** PASSAGE SHOWN follows **

I did state all this at the time in 2017. I remember saying May was awful and these same experts sneer and make out she was the most popular PM since Thatcher, and I was a crazy Corbynite in a bubble. Now they preach the same thing back to me, without a word of humility of how wrong they were, not just that how bad she was, but how that singularly means it can never happen again.

Behind closed doors, the people that matter, Cummings and his team are majorly freaking out currently. They have no idea how Corbyn remains so popular.

There is the potential for the 2019 result to be more out than the 2017. If it proves to be, wait for the tantrum that follows.
 
1/20 to win the most seats, about 4/11 to win a majority.

YouGov have published their election forecast:
Con: 359
Lab: 211

(majority 68)


Worth paying attention to Yougov.. they are pretty sharp and got it dead right last time.
YouGov is headed up by a couple of Con party activists Stephan Shakespeare and Nadhim Zahawi.
Politically biassed?
 
1/20 to win the most seats, about 4/11 to win a majority.

YouGov have published their election forecast:
Con: 359
Lab: 211

(majority 68)


Worth paying attention to Yougov.. they are pretty sharp and got it dead right last time.

They were badly out last time in their conventional model, but the MRP was close because it showed a racially different toppling figure to other pollsters and was massively out of line with other predictors. It was also done much closer to the election (most of the field work for this began over 3 weeks before the election was due).

** End of PASSAGE SHOWN **
** SOURCE INFORMATION follows **

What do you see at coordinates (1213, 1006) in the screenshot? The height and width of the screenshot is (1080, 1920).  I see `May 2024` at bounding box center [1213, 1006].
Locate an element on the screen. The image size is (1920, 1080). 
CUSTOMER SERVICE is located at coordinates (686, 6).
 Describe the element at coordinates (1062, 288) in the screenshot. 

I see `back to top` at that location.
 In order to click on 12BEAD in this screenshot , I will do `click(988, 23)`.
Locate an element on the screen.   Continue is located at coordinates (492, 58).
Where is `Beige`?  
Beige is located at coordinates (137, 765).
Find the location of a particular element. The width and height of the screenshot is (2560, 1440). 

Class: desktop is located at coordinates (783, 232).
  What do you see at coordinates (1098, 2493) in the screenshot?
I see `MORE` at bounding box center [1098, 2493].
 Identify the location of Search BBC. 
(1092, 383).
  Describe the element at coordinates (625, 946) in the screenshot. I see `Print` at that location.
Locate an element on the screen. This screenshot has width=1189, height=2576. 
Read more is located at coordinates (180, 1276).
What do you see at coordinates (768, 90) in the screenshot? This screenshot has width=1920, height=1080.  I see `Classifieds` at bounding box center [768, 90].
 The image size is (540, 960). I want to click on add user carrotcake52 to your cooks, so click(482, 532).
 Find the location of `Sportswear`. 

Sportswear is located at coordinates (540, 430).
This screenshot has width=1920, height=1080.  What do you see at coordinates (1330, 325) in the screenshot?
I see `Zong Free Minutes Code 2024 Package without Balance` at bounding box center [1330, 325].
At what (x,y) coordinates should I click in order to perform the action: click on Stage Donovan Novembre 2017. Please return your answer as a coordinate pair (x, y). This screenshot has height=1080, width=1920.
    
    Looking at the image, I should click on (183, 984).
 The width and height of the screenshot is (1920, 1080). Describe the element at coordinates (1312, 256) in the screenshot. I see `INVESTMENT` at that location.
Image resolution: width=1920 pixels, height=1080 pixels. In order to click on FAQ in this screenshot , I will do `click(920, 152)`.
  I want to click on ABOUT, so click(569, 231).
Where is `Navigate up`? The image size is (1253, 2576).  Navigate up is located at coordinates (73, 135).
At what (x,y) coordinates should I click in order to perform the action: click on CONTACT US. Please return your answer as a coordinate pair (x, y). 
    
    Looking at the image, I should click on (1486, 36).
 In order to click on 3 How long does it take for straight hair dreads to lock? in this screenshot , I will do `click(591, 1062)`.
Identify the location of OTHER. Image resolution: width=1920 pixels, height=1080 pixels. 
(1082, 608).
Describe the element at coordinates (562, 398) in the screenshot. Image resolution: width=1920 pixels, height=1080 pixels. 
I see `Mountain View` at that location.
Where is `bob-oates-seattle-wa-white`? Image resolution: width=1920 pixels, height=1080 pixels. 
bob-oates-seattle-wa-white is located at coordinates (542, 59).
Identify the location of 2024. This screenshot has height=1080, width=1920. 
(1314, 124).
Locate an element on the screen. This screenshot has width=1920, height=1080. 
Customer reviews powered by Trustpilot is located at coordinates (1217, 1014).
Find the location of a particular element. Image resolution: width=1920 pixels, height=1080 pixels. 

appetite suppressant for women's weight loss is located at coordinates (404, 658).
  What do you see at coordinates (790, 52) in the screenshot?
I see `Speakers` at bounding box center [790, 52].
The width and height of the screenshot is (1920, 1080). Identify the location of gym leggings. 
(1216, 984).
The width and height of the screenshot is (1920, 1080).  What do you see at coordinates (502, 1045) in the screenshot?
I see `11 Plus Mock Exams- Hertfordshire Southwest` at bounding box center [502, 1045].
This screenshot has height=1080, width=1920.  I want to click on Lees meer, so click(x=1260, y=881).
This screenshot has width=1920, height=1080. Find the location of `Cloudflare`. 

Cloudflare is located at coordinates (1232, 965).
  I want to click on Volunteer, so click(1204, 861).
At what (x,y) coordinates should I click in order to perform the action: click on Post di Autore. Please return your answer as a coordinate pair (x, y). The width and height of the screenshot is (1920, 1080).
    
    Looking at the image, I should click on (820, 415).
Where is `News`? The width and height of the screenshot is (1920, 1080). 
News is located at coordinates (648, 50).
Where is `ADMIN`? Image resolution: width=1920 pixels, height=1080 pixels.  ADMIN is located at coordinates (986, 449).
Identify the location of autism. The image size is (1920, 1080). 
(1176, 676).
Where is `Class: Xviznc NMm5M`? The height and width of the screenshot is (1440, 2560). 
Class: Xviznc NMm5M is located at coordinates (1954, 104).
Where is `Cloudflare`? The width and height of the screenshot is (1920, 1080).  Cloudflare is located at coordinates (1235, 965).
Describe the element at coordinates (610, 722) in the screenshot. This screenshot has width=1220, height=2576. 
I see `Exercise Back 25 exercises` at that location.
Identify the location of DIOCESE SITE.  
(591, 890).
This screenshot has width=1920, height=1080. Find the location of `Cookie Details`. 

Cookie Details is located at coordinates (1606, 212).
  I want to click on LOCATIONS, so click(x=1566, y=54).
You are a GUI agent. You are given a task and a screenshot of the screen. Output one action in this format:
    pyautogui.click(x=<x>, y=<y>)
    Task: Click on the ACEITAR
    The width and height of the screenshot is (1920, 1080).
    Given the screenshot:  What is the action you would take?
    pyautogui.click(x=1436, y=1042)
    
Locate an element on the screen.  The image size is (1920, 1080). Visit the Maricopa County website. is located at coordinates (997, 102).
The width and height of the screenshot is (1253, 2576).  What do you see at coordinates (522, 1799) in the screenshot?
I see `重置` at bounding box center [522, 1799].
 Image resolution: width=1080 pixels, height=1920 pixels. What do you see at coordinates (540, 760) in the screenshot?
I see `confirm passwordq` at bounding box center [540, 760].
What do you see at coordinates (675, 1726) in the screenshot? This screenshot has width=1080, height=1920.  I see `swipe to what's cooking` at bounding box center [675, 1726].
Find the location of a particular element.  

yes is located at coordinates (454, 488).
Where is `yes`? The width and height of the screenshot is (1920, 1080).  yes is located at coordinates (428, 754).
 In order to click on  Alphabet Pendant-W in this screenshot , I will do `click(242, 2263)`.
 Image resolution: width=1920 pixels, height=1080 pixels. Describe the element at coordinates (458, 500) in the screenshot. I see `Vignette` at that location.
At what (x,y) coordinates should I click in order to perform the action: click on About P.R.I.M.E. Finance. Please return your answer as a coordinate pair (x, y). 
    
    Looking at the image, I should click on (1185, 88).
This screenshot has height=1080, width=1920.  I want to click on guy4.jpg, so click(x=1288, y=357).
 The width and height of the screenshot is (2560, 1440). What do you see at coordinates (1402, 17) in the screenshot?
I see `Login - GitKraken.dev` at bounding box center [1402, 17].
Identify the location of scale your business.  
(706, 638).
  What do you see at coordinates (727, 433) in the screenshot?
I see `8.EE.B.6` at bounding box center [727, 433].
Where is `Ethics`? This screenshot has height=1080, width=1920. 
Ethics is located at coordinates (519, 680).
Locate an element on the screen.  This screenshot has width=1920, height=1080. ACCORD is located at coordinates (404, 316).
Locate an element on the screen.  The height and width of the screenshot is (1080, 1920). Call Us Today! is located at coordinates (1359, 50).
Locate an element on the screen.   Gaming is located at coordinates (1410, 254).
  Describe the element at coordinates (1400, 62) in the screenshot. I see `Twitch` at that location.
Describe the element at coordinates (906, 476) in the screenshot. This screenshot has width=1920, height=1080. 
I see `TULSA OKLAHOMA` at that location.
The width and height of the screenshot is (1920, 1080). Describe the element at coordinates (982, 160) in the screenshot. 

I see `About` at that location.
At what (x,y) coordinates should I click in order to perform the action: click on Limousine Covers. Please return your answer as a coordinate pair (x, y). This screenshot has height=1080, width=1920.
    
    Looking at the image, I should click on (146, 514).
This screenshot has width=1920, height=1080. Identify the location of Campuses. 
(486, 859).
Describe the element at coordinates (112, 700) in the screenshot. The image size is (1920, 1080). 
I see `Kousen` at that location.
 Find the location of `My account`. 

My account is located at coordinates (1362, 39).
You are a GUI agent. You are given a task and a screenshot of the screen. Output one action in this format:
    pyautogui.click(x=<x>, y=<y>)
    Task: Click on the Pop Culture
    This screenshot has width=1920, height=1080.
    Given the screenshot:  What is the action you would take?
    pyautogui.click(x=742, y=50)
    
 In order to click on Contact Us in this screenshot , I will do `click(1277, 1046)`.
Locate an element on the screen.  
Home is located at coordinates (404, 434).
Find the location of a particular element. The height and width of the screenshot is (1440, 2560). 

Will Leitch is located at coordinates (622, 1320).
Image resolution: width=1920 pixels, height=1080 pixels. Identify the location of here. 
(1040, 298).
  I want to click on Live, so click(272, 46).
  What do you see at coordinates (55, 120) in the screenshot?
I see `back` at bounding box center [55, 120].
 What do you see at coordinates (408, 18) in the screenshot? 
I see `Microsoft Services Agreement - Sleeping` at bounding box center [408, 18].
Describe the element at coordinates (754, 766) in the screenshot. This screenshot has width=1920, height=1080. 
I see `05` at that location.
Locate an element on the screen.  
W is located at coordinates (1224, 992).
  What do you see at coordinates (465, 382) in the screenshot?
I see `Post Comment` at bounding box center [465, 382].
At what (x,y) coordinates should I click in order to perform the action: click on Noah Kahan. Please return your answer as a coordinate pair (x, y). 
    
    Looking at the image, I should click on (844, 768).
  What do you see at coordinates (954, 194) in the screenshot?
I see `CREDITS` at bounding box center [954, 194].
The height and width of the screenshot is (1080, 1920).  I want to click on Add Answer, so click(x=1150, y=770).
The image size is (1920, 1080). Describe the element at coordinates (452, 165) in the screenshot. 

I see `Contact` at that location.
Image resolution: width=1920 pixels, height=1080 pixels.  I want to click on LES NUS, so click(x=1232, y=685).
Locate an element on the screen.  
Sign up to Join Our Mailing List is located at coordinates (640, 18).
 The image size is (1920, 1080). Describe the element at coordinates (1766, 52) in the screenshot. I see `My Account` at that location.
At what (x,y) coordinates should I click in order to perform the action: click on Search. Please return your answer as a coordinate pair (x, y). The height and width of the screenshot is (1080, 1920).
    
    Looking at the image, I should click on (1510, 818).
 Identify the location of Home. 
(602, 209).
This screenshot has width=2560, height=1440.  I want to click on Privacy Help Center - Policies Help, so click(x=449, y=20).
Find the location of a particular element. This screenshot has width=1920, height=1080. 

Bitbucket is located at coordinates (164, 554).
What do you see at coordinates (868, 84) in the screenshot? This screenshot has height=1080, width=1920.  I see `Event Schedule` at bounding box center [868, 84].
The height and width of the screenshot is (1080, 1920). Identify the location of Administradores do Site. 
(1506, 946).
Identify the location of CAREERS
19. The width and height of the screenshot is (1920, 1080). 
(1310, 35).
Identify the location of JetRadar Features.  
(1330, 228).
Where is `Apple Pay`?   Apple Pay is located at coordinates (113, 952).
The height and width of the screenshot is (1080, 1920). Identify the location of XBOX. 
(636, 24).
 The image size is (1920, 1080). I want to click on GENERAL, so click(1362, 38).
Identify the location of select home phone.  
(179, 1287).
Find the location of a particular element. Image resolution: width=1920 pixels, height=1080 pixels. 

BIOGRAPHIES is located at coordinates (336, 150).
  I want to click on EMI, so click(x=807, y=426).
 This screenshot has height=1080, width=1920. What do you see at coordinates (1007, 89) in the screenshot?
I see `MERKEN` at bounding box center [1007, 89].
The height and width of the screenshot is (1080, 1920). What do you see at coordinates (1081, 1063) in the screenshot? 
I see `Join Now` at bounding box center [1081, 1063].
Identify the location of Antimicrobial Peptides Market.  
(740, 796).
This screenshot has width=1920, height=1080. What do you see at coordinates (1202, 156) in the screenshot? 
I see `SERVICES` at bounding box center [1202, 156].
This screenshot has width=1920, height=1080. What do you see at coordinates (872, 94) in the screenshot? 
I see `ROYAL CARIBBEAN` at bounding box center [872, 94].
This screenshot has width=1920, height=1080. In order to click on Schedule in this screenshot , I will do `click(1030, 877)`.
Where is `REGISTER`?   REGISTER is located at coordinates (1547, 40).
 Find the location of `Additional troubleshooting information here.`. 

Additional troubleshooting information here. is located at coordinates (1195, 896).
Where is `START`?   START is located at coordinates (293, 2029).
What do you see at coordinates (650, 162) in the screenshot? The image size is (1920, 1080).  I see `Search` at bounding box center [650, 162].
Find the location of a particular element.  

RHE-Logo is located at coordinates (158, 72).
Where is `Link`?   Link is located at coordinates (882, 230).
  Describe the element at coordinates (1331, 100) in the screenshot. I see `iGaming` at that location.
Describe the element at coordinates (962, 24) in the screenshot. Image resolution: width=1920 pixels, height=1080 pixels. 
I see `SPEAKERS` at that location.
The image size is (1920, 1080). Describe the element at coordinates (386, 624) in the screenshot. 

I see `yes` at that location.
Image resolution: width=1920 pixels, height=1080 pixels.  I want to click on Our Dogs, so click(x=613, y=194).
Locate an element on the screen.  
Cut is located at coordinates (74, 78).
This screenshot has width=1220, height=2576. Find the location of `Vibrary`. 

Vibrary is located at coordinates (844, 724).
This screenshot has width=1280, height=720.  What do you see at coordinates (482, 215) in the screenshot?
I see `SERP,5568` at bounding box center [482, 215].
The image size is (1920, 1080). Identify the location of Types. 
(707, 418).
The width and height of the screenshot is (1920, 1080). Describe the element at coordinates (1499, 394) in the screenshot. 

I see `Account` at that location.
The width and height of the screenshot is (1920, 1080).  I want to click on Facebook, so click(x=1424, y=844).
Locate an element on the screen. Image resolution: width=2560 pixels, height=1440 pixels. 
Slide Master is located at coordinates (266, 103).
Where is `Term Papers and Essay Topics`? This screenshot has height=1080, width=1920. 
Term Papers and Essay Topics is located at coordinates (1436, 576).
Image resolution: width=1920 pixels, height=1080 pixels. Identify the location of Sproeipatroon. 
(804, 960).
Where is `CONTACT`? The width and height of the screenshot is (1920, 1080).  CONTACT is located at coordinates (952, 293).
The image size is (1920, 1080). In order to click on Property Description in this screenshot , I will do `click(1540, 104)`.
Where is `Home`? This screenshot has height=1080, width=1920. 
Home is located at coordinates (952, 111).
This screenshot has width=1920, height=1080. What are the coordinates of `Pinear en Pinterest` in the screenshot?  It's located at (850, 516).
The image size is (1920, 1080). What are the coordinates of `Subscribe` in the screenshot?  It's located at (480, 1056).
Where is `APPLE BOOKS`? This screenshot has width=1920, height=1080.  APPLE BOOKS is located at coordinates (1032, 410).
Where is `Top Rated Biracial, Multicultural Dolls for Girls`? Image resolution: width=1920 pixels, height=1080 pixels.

** End of SOURCE INFORMATION **

TASK | Translate this sentence from the election discussion into Spanish: "They have no idea how Corbyn remains so popular."

WRITTEN SOLUTION | No tienen ni idea de cómo Corbyn sigue siendo tan popular.